— TRY IT —
Having found the line containing "Open the 3 Stornierung tab" in the data below, reproduce that line and each one after it to the end, exactly, and include nothing else.

○ ○ ○ ○

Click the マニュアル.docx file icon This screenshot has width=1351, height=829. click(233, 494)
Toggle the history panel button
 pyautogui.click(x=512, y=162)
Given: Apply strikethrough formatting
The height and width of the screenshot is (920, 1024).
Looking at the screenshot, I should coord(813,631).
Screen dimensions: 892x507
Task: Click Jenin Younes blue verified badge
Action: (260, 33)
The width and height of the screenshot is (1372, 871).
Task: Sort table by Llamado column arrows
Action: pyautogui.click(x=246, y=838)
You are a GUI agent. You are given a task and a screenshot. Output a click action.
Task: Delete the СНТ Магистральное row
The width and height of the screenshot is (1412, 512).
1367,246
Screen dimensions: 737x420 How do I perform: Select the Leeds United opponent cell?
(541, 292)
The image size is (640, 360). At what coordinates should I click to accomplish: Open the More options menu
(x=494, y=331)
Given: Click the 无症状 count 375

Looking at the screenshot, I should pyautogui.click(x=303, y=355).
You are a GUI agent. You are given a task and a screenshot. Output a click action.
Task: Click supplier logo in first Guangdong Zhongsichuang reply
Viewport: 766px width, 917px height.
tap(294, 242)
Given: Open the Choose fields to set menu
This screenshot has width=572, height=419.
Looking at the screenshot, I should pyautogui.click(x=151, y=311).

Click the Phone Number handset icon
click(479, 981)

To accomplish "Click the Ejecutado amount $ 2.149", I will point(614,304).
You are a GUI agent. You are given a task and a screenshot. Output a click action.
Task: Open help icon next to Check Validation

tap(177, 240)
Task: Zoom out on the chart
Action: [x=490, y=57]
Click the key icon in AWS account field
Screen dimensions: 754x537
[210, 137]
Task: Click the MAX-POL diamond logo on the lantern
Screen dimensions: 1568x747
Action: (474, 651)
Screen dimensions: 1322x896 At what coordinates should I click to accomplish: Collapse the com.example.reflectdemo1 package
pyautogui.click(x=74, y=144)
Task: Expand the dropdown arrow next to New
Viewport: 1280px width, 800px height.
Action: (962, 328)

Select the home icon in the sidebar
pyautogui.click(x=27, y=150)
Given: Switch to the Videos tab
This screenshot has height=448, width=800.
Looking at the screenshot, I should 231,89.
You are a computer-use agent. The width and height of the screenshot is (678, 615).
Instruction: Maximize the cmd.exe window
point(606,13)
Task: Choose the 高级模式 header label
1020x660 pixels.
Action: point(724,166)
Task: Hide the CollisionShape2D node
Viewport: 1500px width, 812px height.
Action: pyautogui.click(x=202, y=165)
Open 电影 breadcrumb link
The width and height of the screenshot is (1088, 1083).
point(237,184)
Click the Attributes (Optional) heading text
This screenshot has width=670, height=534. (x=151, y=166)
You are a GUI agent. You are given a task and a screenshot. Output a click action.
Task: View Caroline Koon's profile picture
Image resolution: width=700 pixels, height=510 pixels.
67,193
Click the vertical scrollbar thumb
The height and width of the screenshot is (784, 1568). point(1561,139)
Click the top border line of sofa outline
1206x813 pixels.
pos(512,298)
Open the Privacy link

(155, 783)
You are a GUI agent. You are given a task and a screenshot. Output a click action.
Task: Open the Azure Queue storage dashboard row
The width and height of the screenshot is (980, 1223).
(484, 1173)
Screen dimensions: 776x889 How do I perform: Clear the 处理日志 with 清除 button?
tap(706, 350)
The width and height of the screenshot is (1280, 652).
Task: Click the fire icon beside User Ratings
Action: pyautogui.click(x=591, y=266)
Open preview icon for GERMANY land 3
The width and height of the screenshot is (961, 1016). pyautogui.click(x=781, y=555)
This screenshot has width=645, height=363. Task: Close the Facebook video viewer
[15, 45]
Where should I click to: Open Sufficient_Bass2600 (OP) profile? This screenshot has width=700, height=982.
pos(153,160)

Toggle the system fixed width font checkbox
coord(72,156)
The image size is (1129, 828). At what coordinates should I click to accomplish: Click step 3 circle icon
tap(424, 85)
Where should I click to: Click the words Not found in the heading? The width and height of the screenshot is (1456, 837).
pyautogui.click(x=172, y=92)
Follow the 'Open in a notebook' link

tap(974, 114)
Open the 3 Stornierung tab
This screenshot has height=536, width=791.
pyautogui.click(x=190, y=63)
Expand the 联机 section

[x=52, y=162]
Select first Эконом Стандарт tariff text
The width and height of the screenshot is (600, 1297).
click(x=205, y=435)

○ ○ ○ ○

— SOLUTION —
Open the 3 Stornierung tab
This screenshot has height=536, width=791.
pyautogui.click(x=190, y=63)
Expand the 联机 section

[x=52, y=162]
Select first Эконом Стандарт tariff text
The width and height of the screenshot is (600, 1297).
click(x=205, y=435)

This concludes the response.